Nun will der Vater auch den Älteren für so eine Einstellung gewinnen. Auch ihm eilt er entgegen. Aber dieser Sohn kann die ungebrochene Liebe seines Vaters zu seinem Bruder nicht verstehen. Ja, er kann ihn nicht einmal Bruder nennen, sondern nur verächtlich: „Dieser dein Sohn da“. Stattdessen reklamiert er eine mindestens ebenso ehrenvolle Behandlung. Schließlich hat er doch seine Treue durch seinen verlässlichen Gehorsam bewiesen: „Ich habe immer deine Befehle ausgeführt.“ Diese gekränkte Reaktion zeigt: Seine Treue zum Vaterhaus ist offenbar weniger von Liebe als von Pflichtbewusstsein bestimmt.

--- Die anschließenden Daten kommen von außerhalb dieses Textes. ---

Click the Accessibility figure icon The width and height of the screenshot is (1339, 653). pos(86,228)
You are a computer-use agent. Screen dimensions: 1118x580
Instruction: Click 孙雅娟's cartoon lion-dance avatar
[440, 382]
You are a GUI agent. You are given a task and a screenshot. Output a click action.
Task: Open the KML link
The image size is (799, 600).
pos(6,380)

Der Vater versucht es trotzdem noch einmal: „Du bist doch hier zu Hause, hast Zugang zu meinem gesamten Besitz, musst nicht kuschen wie ein Knecht, sondern kannst deine eigenen Ideen einbringen.“ Er soll sich mitfreuen und auch zu einem gelösten Verhältnis zum Vater finden. Der liebt beide Söhne gleichermaßen. Er will keineswegs den Jüngeren vorziehen. Aber von einer Umstimmung des Älteren hören wir nichts. Wie es scheint, hat er sich der Liebe des Vaters aus Verbitterung verschlossen.

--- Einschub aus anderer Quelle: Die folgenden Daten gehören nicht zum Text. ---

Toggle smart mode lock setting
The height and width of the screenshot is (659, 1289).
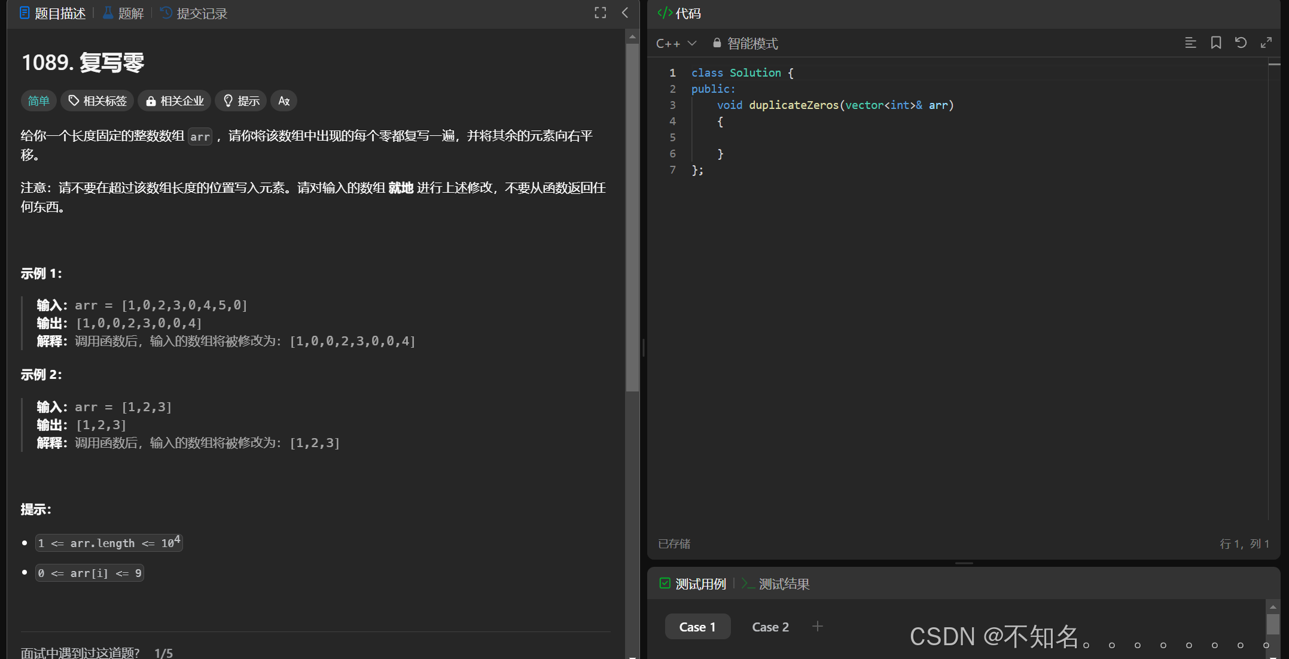coord(745,43)
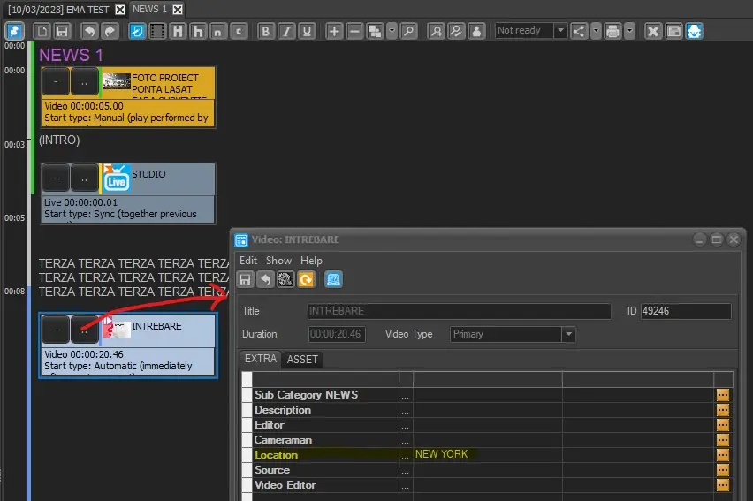
Task: Open the Show menu in Video dialog
Action: [x=278, y=261]
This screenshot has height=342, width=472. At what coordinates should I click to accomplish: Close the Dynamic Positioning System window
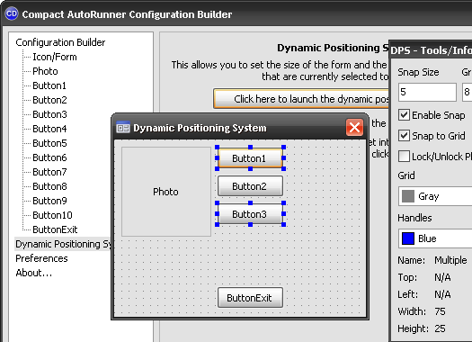354,128
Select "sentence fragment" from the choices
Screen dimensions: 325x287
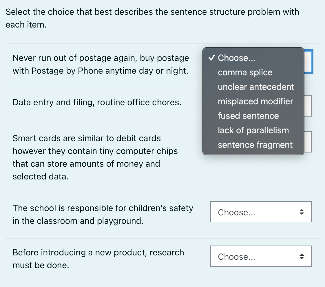click(255, 145)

Das Gleichnis zeigt uns zwei ganz unterschiedliche religiöse Lebensentwürfe. Die kommen trotz aller weltgeschichtlichen Veränderungen auch bei heutigen Christen vor. Angesichts der beunruhigenden Entwicklung in neuester Zeit empfinden vielleicht manche von uns eine heimliche Sympathie für den älteren Sohn. Er steht ja für jemanden, der unbeirrt von allen Versuchungen durch die moderne Gottlosigkeit unsere christliche Tradition hochhält, während sein Bruder uns mit seinem Ausbruch Schimpf und Schande eingebracht hat. Er ist zwar zurückgekehrt, aber bleibt da nicht ein Makel?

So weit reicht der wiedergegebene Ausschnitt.